What lines in the records below include the word "dropdown"? Return each one.

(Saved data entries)
★ ★ ★ ★

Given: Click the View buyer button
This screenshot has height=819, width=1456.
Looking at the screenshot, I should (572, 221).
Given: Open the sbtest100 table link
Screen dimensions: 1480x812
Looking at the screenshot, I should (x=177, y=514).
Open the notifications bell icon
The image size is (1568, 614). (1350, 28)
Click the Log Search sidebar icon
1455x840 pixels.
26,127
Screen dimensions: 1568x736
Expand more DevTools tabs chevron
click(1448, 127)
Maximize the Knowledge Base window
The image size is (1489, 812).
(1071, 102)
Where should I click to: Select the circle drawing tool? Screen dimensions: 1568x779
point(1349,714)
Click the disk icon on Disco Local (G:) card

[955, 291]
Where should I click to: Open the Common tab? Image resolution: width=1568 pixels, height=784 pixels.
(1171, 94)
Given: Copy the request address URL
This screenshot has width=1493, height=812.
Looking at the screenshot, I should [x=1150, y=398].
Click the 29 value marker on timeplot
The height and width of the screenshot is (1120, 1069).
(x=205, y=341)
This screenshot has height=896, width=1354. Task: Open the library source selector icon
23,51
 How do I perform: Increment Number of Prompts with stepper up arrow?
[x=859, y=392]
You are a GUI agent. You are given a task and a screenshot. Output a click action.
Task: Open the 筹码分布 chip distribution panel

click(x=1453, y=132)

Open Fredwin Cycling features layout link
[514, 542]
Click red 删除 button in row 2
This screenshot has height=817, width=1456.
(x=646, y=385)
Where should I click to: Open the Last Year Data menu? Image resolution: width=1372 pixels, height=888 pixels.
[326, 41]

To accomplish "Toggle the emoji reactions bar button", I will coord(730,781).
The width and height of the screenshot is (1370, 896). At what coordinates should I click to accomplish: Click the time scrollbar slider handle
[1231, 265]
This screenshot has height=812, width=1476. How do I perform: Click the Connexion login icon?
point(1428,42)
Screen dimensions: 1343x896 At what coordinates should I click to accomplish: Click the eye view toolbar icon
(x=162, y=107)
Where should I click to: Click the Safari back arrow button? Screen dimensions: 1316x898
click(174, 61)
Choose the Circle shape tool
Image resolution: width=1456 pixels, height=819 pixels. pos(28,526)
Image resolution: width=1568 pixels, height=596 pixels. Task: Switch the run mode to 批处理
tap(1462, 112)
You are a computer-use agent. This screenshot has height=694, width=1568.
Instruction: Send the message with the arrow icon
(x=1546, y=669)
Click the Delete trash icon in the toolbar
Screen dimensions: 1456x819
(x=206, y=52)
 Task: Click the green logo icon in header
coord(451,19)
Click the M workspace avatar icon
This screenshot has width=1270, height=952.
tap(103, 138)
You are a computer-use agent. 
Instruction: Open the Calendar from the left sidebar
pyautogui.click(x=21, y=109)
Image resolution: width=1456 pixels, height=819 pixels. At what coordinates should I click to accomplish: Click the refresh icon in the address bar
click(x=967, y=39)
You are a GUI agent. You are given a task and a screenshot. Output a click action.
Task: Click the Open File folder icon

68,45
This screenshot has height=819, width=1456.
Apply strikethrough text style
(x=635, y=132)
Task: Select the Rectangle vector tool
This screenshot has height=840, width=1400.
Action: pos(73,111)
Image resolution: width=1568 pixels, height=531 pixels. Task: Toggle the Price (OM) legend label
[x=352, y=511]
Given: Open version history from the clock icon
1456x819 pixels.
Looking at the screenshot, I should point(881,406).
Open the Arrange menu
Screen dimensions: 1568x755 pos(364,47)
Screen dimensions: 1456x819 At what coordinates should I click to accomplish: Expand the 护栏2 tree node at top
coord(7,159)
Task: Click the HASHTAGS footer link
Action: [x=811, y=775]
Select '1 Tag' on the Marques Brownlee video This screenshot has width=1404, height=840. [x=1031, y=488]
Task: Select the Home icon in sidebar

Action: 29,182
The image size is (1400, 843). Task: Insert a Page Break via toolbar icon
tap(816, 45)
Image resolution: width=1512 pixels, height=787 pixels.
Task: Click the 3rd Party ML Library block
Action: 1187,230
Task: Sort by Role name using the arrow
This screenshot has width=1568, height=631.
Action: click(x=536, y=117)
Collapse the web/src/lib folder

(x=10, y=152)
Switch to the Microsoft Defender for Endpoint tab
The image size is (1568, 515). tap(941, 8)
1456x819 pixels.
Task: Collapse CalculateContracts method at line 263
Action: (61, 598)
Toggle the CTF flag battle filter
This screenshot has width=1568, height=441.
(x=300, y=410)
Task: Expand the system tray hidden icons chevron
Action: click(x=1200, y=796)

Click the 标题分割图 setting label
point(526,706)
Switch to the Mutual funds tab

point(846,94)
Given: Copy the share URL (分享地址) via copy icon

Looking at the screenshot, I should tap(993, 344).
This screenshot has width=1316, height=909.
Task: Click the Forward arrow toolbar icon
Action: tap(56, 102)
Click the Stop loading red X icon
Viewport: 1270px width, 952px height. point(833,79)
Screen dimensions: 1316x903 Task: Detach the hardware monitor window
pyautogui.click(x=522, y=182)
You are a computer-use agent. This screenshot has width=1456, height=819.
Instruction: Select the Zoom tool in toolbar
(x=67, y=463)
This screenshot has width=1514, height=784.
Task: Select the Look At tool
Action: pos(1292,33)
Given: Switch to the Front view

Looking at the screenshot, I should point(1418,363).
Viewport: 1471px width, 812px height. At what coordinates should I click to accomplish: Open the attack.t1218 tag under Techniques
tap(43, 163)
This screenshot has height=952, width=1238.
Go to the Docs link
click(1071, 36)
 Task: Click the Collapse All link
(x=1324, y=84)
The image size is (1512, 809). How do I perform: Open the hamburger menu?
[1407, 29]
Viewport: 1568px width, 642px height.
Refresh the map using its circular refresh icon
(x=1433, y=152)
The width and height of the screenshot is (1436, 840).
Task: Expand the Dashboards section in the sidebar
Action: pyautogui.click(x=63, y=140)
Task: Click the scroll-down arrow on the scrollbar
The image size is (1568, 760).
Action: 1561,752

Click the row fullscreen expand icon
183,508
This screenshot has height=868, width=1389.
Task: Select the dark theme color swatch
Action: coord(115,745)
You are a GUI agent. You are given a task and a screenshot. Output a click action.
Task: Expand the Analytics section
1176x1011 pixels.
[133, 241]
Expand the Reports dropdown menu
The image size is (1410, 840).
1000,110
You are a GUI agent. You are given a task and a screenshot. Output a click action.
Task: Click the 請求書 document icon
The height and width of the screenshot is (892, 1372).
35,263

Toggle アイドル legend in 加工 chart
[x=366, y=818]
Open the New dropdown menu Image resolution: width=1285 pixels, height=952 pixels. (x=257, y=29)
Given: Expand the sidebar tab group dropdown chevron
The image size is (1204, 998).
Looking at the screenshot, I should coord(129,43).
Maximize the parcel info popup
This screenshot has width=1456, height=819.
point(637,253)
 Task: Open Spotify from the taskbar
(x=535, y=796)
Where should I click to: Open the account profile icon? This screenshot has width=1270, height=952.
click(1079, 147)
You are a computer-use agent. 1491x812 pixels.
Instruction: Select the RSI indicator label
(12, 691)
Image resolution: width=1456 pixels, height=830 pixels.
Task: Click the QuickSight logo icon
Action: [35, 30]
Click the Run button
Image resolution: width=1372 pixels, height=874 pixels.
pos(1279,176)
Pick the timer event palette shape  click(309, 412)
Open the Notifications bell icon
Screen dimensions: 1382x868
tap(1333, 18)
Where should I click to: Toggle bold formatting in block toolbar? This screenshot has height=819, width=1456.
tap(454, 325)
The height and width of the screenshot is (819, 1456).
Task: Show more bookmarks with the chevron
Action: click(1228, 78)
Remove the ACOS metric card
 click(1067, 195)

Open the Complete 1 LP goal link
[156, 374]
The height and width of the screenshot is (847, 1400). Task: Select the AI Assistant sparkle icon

★ ★ ★ ★

**Solution to this problem:**
Expand the Reports dropdown menu
Open the New dropdown menu Image resolution: width=1285 pixels, height=952 pixels. (x=257, y=29)
Given: Expand the sidebar tab group dropdown chevron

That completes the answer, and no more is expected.